= International Children's Digital Library =

Library

The International Children's Digital Library Foundation (ICDL) is a free online library of digitized children's books in 59 languages from many countries. It is housed by the International Children's Digital Library Foundation and was originally developed at the University of Maryland, College Park.

==History==
The International Children's Digital Library was initially launched in November 2002 under the direction of University of Maryland Computer Science professor Dr. Allison Druin and in collaboration with researchers from other fields, such as information studies, art, psychology, and education, in order to better understand children's online habits and to encourage a love of reading and increased literacy. Children from Bowie, Maryland, tested the original Java prototype from 1999 to 2002, and since then children from five locations around the world have also contributed to the design process as the library's "Kidsteam Program".

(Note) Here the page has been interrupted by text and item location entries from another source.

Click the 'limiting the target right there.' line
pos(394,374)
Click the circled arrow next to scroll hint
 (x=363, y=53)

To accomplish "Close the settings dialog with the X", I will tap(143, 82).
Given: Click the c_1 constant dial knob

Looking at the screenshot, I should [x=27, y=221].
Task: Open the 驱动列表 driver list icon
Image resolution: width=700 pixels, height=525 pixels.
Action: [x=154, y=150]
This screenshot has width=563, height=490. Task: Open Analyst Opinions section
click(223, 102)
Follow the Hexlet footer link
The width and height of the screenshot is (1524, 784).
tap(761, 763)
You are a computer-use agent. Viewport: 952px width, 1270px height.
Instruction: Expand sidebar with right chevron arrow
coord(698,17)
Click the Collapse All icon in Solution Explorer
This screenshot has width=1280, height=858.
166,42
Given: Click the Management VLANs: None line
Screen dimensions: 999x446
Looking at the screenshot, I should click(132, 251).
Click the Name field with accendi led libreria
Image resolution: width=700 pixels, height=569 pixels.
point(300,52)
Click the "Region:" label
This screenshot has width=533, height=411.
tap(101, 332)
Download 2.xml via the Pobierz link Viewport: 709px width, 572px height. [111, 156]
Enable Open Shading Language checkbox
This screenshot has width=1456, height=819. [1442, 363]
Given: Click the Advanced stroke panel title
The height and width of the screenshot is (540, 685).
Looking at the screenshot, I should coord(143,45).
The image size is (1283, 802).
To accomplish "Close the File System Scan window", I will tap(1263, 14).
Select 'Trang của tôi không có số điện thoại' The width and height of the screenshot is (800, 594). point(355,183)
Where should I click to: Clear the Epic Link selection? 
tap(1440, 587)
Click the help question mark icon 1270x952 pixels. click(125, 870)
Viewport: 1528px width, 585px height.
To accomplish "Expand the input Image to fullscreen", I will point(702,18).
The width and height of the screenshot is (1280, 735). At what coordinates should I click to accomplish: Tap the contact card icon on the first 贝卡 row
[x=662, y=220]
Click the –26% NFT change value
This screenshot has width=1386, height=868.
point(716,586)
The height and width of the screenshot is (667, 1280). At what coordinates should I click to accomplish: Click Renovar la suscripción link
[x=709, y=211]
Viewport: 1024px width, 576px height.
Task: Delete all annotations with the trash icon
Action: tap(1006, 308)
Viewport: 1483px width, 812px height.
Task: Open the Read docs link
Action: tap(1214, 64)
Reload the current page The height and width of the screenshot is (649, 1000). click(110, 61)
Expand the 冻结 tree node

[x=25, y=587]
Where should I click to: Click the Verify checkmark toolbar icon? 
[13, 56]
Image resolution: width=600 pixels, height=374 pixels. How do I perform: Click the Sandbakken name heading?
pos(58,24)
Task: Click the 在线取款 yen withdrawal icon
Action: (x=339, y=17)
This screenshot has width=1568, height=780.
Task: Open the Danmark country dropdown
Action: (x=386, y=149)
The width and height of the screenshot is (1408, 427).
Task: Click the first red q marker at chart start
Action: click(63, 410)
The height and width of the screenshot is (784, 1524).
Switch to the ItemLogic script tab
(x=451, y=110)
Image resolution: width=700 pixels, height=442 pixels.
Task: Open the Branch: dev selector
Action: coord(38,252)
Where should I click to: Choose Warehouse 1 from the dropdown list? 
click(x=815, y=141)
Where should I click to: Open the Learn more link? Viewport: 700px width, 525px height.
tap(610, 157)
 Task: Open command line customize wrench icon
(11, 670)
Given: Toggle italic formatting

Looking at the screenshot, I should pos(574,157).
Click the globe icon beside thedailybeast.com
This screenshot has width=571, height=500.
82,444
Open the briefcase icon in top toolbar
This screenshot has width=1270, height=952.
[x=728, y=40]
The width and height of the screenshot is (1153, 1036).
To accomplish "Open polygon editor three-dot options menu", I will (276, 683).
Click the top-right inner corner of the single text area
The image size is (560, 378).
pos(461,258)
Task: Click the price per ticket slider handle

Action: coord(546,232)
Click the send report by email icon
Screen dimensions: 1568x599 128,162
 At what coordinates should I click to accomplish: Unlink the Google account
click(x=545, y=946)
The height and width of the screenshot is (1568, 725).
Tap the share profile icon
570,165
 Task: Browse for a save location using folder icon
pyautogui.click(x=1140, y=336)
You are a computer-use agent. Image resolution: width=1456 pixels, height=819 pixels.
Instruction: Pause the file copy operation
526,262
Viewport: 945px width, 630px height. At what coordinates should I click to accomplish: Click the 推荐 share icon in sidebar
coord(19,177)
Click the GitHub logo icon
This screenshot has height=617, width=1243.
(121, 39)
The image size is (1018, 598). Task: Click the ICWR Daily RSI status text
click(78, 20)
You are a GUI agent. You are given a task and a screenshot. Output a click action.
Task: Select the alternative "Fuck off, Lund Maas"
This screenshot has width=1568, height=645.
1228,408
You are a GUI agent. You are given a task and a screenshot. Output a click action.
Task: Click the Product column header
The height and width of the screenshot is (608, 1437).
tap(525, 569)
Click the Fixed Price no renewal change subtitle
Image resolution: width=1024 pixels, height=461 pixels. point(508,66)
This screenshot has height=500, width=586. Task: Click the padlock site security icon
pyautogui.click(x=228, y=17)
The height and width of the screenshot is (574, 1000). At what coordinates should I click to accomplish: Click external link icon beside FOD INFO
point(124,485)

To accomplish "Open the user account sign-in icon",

The 2002-2005 phase of development saw a working model of the Library accessed by over one million users around the world and home to 1,000 books. Funding initially came from the National Science Foundation and the Institute of Museum and Library Services.

In April 2006, the International Children's Digital Library became part of the newly formed International Children's Digital Library Foundation, a non-profit corporation under the leadership of Tim Browne as executive director and original project leaders Dr. Allison Druin, Dr. Ben Bederson, and Dr. Ann Weeks as Directors. The Library's principal support comes from the Library of Congress, National Science Foundation, the Institute of Museum and Library Services, and Microsoft Research.

In April 2021, after almost 20 years of existence, it was decided to take the service offline. However, the website went online again the next month with only the static content available.

==Description==
The ICDL is a free online library of digitized children's books in 59 languages from various countries. Designed specifically for use by children ages 3 to 13, the Library is housed by the International Children's Digital Library Foundation. It was originally developed in the College of Information Studies and the Human-Computer Interaction Lab at the University of Maryland, College Park.

Books are selected based on quality and appropriateness and are presented in their original language with copyright permission from publishers or authors. The Library's ultimate goal is to foster a love of reading, a readiness to learn, and a response to the challenges of world literacy.

Children can search for books by country, language, length, intended age group, content type, and emotional quality, among other qualifiers. An advanced search option is also provided for more experienced or older users, and all users can register to save search preferences and favorite books.

The ICDL also hosts an online catalog of all White Ravens titles between 1993 and 2007, in collaboration with the International Youth Library.